|PIT||2||2||0||1||(0 - 0)||5|
|CHI||1||1||2||0||(0 - 0)||4|
Sidney Crosby has been cycling through linemates all season trying to find the right combination and with a big trade Thursday, the Pittsburgh Penguins hope they've found a good fit.
They'll need Crosby back on the ice to find out.
Newly acquired Chris Kunitz will be available, but the Penguins may again be without their captain Friday night when they open a five-game road trip in Chicago, where the Blackhawks kick off a home-heavy stretch run.
Pittsburgh acquired Marian Hossa at the trade deadline last season, and he paired with Crosby to play a critical role in carrying the team to the Stanley Cup finals. But when he left for Detroit in early July, the Penguins, who had already lost forwards Ryan Malone, Jarkko Ruutu, Gary Roberts and Adam Hall via free agency, were left without much help on Crosby's wing.
Veterans Miroslav Satan and Ruslan Fedotenko were signed, but neither has given Pittsburgh a dynamite finisher to play with one of the league's most creative players.
So with the Penguins (30-26-6) on the outside of the playoff picture looking in, general manager Ray Shero dealt defenseman Ryan Whitney to Anaheim on Thursday for Kunitz, who was playing on the Ducks' top line, and a junior prospect.
Pittsburgh interim coach Dan Bylsma played with Kunitz in Anaheim, and later coached him.
"He drives to the net and creates space for people," Bylsma told the team's official Web site. "He's a pretty speedy guy up front. Immediately that's what you can expect from Chris Kunitz. ... He's around the net a lot so you'll find him there, getting goals and creating space for people."
Kunitz, who has 16 goals and 19 assists, will almost certainly be on a line with Crosby eventually, but it's uncertain if they'll be on the ice together against the Blackhawks (34-17-8). Crosby missed the Penguins' 1-0 win over the New York Islanders on Wednesday with a sore groin, and is considered day-to-day.
"I just took a rest and we'll see (Friday) how I feel," Crosby said. "When you're dealing with a groin you have to be cautious. I hope that it goes away soon."
Pittsburgh is in desperate need of points as it tries to get back into the top eight of the Eastern Conference, and those hopes would be helped by better play on the road. That's where the Penguins play their next five games, and they're 2-8-2 away from Mellon Arena since Jan. 1.
The road is where Chicago has spent much of the past month, playing 12 of 14 games away from home coming out of the All-Star break. The Blackhawks were 9-3-0 in the first 12 games of that stretch, but fell 2-1 at home to Minnesota on Sunday, then gave up four third-period goals in a 5-3 loss at Nashville on Tuesday.

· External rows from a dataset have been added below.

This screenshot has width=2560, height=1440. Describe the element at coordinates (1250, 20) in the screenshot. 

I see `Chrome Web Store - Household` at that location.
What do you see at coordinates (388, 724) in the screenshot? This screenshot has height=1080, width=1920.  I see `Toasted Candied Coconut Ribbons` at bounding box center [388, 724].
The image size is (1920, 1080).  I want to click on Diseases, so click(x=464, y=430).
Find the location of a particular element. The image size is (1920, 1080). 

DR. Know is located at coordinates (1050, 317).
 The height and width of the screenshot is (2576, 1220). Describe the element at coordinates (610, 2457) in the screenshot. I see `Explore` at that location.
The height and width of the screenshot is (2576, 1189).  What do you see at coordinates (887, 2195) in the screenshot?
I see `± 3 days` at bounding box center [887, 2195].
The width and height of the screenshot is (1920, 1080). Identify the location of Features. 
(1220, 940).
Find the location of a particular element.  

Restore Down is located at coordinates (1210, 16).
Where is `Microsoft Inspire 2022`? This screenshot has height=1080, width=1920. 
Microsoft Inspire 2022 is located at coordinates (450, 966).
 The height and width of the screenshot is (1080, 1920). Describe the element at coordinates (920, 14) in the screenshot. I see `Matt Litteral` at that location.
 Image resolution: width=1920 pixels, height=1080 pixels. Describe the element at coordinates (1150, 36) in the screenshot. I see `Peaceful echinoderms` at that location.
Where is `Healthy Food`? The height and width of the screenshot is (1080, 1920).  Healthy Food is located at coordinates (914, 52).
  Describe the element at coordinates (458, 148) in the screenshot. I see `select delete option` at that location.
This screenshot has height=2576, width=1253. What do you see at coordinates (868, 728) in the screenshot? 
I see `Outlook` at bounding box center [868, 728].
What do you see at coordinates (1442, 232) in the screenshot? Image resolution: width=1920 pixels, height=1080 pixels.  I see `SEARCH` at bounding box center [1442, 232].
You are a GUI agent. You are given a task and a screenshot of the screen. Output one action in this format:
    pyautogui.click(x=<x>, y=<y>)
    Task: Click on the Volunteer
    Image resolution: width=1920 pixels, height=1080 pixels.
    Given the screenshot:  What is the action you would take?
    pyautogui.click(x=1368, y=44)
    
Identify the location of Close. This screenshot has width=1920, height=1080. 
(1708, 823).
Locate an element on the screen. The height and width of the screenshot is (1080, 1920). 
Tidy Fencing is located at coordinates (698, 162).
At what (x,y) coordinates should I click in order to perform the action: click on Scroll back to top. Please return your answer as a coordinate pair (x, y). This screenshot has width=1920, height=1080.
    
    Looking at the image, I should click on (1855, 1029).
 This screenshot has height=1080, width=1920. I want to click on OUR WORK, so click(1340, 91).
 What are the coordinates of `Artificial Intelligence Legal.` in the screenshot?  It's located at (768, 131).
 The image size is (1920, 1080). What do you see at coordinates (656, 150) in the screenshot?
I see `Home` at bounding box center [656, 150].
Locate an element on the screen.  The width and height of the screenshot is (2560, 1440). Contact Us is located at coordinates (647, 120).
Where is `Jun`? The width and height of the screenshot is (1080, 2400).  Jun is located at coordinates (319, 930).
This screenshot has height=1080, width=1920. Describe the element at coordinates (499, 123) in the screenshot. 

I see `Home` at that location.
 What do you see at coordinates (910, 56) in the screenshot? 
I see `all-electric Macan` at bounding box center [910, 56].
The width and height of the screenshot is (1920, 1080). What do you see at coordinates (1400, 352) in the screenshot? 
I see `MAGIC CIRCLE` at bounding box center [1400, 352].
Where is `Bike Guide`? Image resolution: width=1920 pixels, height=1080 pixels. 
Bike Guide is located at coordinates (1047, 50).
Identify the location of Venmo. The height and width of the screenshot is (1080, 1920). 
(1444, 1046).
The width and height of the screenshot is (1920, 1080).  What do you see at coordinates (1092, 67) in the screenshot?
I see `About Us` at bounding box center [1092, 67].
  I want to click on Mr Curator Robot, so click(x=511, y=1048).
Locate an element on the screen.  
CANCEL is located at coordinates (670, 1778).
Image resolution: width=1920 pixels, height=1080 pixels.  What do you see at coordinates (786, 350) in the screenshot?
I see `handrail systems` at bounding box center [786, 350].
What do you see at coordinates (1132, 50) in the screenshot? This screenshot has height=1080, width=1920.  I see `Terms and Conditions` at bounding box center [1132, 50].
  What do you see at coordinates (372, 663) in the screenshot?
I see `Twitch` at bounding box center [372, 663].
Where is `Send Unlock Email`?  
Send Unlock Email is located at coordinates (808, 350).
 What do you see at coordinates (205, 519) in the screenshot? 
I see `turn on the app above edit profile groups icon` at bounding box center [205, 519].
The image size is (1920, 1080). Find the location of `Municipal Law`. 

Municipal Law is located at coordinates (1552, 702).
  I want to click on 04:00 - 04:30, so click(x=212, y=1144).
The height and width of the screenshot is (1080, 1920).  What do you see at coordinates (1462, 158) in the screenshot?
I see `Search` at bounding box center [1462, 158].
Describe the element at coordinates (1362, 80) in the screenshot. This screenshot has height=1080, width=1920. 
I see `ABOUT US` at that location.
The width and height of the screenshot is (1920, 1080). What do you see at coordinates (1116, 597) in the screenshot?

"I don't think we played well in the first or third period," coach Joel Quenneville said. "It has been a long road trip. I don't like to make excuses, but we were definitely not good enough. We've got to bring some emotion and tonight was not our best."
Starting Friday, Chicago will play 12 of its next 15 at the United Center, where it's 15-5-5. The Blackhawks have played easily the fewest home games in the league.
Patrick Sharp, who leads Chicago with 23 goals, is likely to miss a sixth straight game with a lower-body injury, but Jonathan Toews and Martin Havlat have stepped up in his absence. Toews has five goals and four assists in his last six games, while Havlat has three goals and seven assists during a six-game point streak.
The Penguins' last game in Chicago was a 4-1 loss on Jan. 13, 2006, during Crosby's rookie season.